Dataset content: Begin

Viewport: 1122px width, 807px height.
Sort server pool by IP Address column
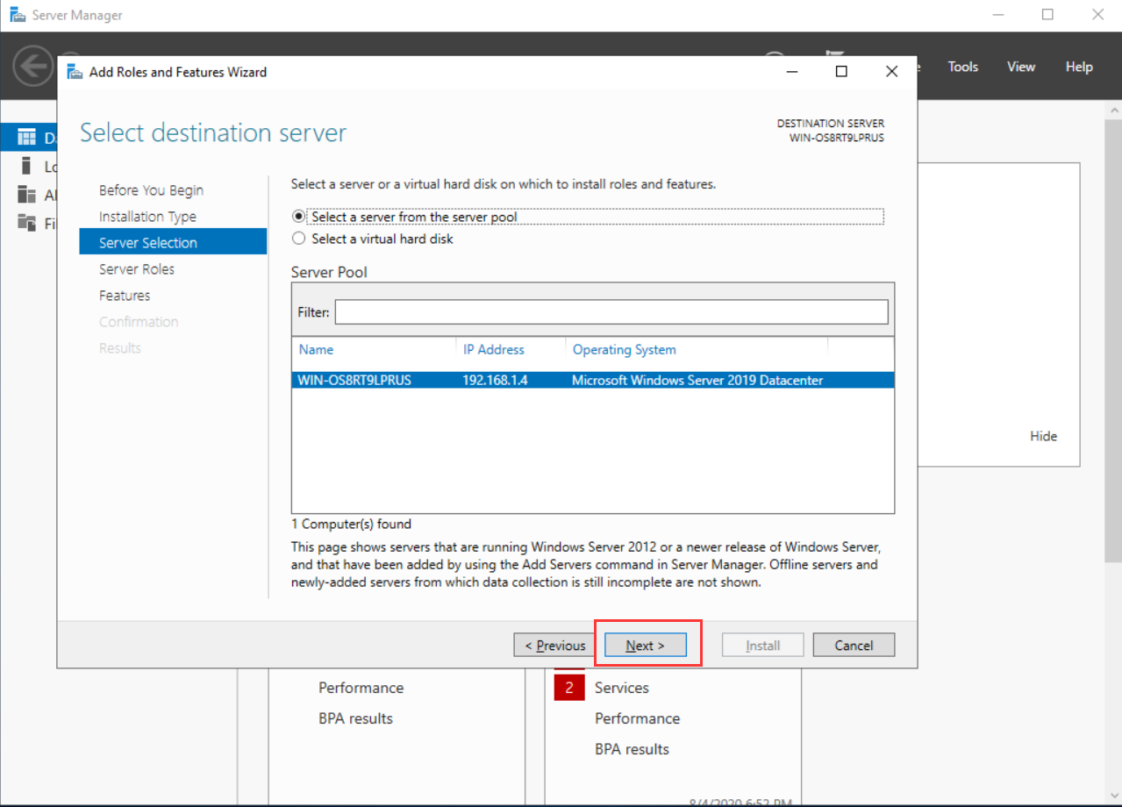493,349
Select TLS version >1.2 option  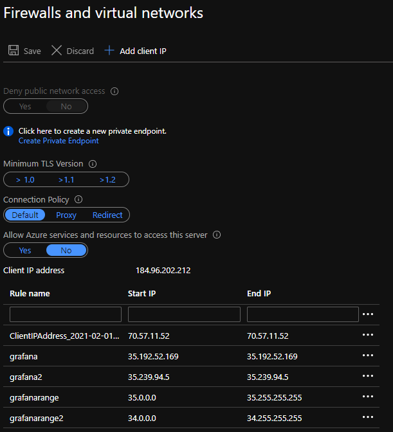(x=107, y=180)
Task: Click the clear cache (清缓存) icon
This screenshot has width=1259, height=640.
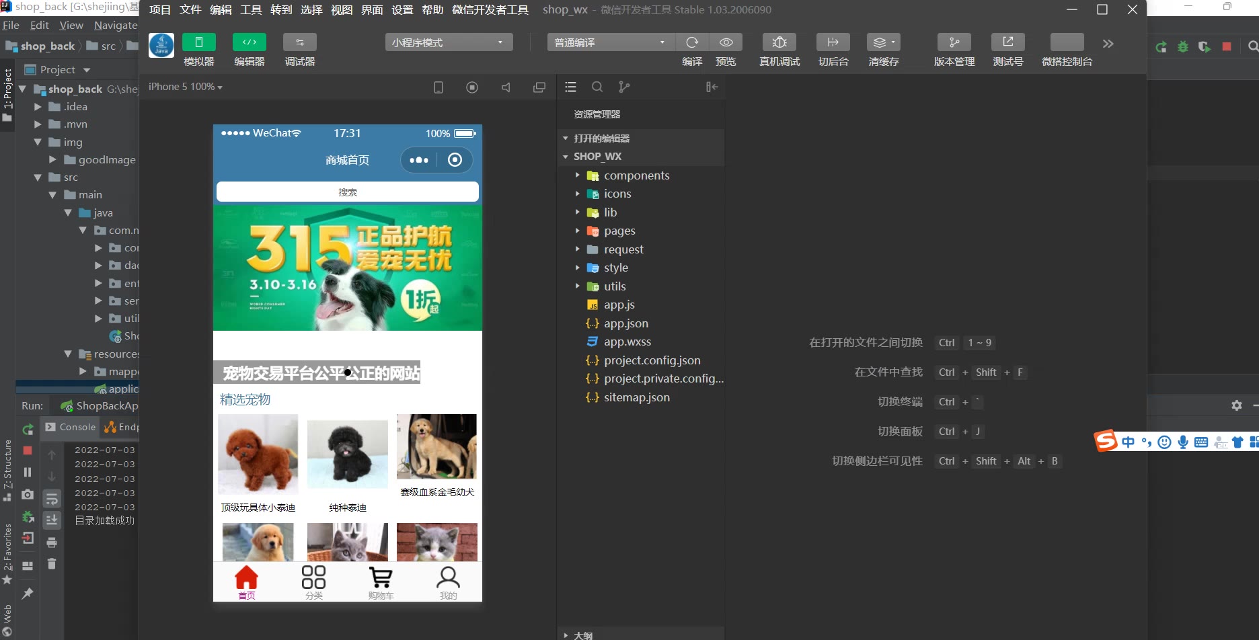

Dataset content: End

_Aim of the exercise:_
Every line from the one that holds "Task: Click the clear cache (清缓存) icon" to the last line of the records above goes into the answer, exactly as written; nothing else does, and no picture does either.

_Task result:_
Task: Click the clear cache (清缓存) icon
This screenshot has width=1259, height=640.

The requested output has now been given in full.